WASHINGTON — D.C. Metropolitan Police Department Officer Mike Fanone and several other officers testified in front of the new select committee Tuesday at 9:30 a.m. investigating the Jan. 6 attack on the U.S. Capitol.
Fanone said he had zero hesitation about doing it, but both he and Capitol Police Officer Harry Dunn said they're looking for more support from police unions to condemn politicians who minimize the insurrection.
"We just want more support. This isn't easy," Dunn told WUSA9. "People that have a platform -- the union president, the national union president, the local DC chairmen, the Capitol Police chairman -- we just want statements saying they support us and that the officers' actions were justified."
Both officers met with the D.C. chapter of the Fraternal Order of Police.

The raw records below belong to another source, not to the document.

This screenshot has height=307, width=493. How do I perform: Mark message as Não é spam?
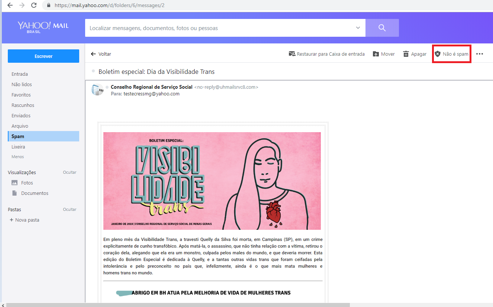click(452, 54)
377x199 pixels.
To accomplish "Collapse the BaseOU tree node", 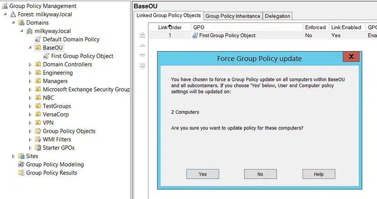I will coord(30,48).
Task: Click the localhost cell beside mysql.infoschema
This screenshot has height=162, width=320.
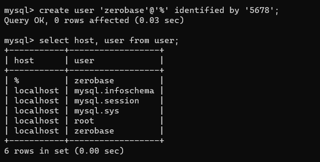Action: click(37, 91)
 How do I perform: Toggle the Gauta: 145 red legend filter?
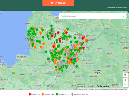point(34,94)
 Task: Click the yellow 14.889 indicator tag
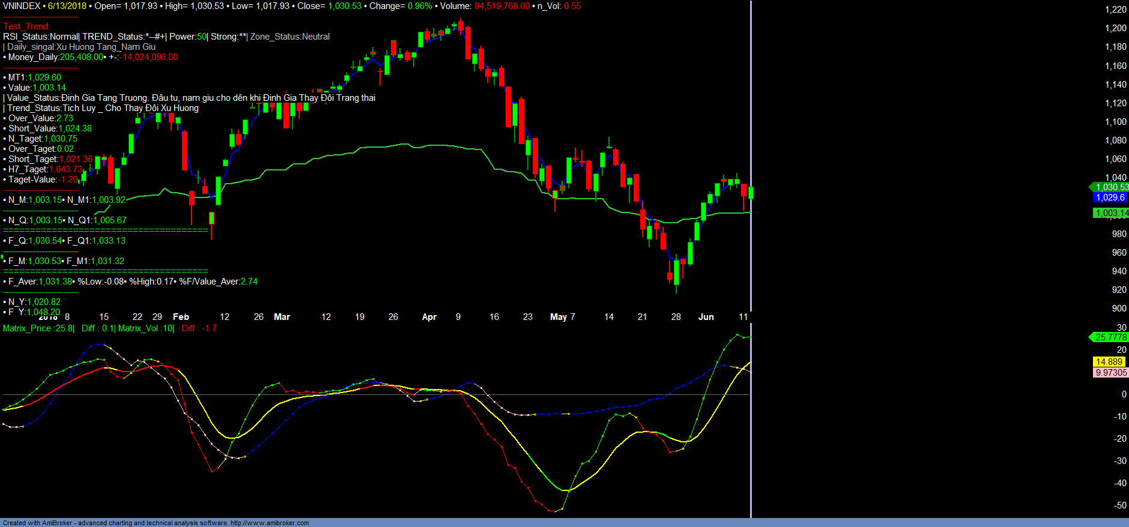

"I felt that we received some assurances that denouncements of statements would be made at the national level, as well as the local level, of those who would seek to mischaracterize the events of January 6," Fanone said.
The union will be discussing the matter with its national leadership in the coming days.

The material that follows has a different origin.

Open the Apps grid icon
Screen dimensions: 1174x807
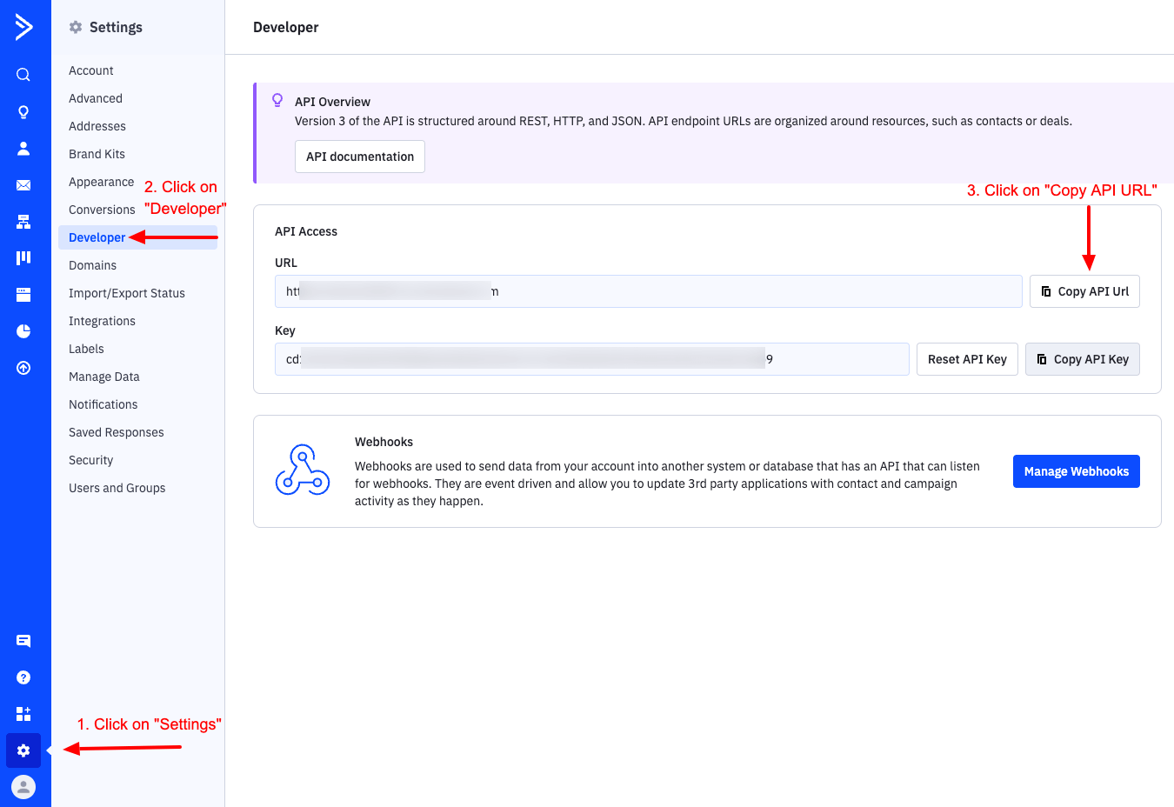point(23,714)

Fanone has become a symbol of the heroic, and at times heartbreaking, fight police officers waged to defend the U.S. Capitol on Jan. 6.
According to Fanone’s bodycam video obtained by WUSA9, it was 3:16 p.m. when the MPD veteran of nearly two decades stood shoulder to shoulder alongside fellow officers trying to hold the line against a bloodthirsty mob attempting to overrun police in the West Terrance Lower tunnel to the U.S. Capitol.

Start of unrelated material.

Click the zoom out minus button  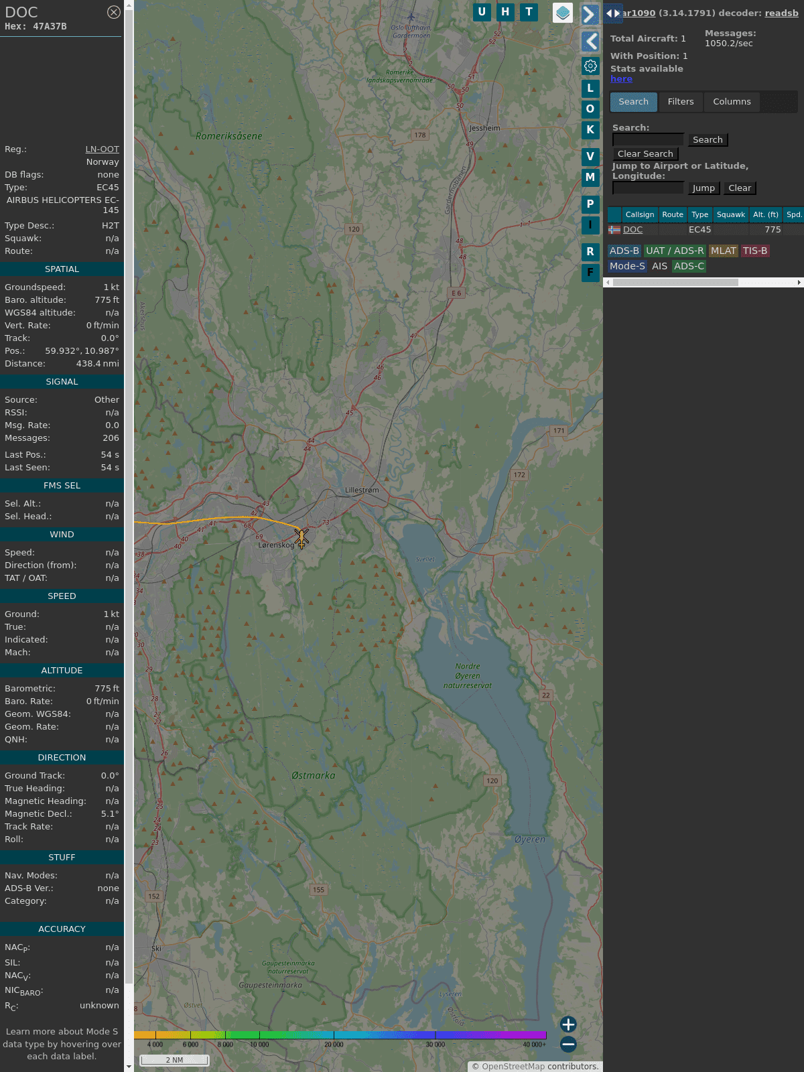[568, 1044]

According to court documents in criminal cases against five different men charged in his assault, Fanone was pulled into the crowd then beaten, kicked, stripped of his badge and radio and Tased numerous times.
Prosecutors say Fanone suffered a concussion and heart attack before he was handed back to his fellow officers.
“I can see that day like I'm living it as we speak,” Fanone told WUSA9 last month, adding the memories do not haunt him like they once did. “Because it's just like, that's a part of who I am now. I'm proud of what I did. And I don't think I would have had it any other way.”
Members of the special panel commissioned to investigate January 6 said they hope hearing from officers will "set the tone" for the investigation.
Chairman Rep. Bennie Thompson (D- Miss.) told the Associated Press, "We need to hear how they felt, we need to hear what people who broke into the Capitol said to them.”